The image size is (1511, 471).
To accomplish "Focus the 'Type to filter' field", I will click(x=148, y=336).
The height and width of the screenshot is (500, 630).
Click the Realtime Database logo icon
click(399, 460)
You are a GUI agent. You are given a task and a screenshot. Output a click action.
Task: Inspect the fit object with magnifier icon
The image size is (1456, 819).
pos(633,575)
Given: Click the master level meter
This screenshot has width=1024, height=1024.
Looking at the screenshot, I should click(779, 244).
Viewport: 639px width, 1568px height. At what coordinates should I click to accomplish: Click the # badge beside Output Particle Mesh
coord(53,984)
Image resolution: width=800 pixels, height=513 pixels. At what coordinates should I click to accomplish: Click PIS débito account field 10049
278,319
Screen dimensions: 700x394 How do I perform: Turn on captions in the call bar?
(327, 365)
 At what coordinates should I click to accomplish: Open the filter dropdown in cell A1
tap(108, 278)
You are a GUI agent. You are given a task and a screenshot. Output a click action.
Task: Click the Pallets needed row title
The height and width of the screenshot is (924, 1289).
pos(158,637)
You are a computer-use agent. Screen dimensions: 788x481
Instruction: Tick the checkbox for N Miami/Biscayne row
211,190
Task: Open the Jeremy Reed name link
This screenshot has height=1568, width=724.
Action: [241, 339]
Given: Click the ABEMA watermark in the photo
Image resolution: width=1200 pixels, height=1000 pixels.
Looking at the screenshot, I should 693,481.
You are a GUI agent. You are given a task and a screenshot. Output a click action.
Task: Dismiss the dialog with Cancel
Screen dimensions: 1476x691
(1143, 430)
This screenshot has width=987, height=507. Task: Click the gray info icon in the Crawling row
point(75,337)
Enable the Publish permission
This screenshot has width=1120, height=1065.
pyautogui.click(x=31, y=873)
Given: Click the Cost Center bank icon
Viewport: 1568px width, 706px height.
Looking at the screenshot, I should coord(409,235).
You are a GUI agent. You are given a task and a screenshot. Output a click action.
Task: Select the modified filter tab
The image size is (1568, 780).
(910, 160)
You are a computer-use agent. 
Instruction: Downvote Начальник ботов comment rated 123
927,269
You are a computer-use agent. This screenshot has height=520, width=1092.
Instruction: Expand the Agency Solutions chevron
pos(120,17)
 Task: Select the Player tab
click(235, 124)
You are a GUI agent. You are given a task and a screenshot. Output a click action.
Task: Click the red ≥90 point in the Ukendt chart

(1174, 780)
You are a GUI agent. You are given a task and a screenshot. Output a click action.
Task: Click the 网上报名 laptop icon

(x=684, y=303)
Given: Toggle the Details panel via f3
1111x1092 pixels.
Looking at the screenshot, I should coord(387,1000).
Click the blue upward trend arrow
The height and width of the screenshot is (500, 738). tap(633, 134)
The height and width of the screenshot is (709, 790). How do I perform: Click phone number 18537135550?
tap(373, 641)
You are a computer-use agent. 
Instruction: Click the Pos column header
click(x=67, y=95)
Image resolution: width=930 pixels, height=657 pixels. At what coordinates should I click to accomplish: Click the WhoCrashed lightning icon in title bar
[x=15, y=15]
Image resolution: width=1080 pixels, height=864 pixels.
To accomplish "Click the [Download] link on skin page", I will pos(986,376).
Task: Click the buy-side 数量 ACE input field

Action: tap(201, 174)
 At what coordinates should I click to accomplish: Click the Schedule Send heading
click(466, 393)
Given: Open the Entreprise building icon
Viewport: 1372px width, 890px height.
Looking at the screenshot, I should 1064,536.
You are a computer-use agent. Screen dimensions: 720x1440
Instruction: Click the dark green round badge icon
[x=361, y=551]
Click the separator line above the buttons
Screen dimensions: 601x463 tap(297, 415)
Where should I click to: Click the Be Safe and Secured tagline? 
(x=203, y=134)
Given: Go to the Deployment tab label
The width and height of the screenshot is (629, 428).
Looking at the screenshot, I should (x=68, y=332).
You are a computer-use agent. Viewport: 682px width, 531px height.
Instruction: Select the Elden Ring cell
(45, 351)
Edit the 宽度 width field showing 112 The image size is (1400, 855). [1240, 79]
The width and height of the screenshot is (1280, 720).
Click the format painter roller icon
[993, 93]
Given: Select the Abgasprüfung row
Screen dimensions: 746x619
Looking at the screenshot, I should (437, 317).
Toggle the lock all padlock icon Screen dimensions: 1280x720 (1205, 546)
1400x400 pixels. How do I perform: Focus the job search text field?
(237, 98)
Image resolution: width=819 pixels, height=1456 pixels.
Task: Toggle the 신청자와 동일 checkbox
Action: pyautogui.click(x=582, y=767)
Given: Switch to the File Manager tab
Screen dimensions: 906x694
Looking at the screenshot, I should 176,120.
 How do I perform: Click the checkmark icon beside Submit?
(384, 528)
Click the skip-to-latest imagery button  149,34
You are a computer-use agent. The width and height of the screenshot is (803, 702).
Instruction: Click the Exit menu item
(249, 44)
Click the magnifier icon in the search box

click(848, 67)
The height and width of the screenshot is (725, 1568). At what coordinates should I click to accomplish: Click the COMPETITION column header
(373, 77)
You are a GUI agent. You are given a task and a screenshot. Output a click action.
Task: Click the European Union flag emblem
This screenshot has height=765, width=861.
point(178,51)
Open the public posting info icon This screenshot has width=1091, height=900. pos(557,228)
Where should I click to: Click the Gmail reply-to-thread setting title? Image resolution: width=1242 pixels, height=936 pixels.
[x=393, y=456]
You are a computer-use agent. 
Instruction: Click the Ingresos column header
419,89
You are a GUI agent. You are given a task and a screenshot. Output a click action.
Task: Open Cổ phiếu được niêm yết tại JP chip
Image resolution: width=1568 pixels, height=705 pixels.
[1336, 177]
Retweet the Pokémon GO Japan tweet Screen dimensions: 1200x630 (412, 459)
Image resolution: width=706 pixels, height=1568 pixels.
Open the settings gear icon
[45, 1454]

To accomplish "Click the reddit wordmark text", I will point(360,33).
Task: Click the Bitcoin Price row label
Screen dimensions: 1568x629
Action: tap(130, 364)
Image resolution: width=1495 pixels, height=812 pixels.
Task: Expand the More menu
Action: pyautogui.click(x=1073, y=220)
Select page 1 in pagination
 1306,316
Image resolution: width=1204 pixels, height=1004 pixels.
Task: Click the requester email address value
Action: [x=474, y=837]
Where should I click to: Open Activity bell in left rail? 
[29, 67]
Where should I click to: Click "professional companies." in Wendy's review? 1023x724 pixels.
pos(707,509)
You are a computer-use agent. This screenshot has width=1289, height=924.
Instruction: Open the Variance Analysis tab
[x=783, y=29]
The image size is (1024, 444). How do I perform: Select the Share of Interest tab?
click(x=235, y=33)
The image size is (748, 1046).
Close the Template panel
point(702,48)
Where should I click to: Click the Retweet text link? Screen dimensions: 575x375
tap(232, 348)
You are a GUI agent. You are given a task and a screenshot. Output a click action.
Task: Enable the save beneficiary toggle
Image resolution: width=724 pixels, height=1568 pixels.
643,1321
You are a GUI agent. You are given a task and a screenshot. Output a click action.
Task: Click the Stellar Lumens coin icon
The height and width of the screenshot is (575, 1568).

YOUR INSTRUCTIONS:
Count the lines in the listing above that contain the string "computer", and give only the count.

RESPONSE:
9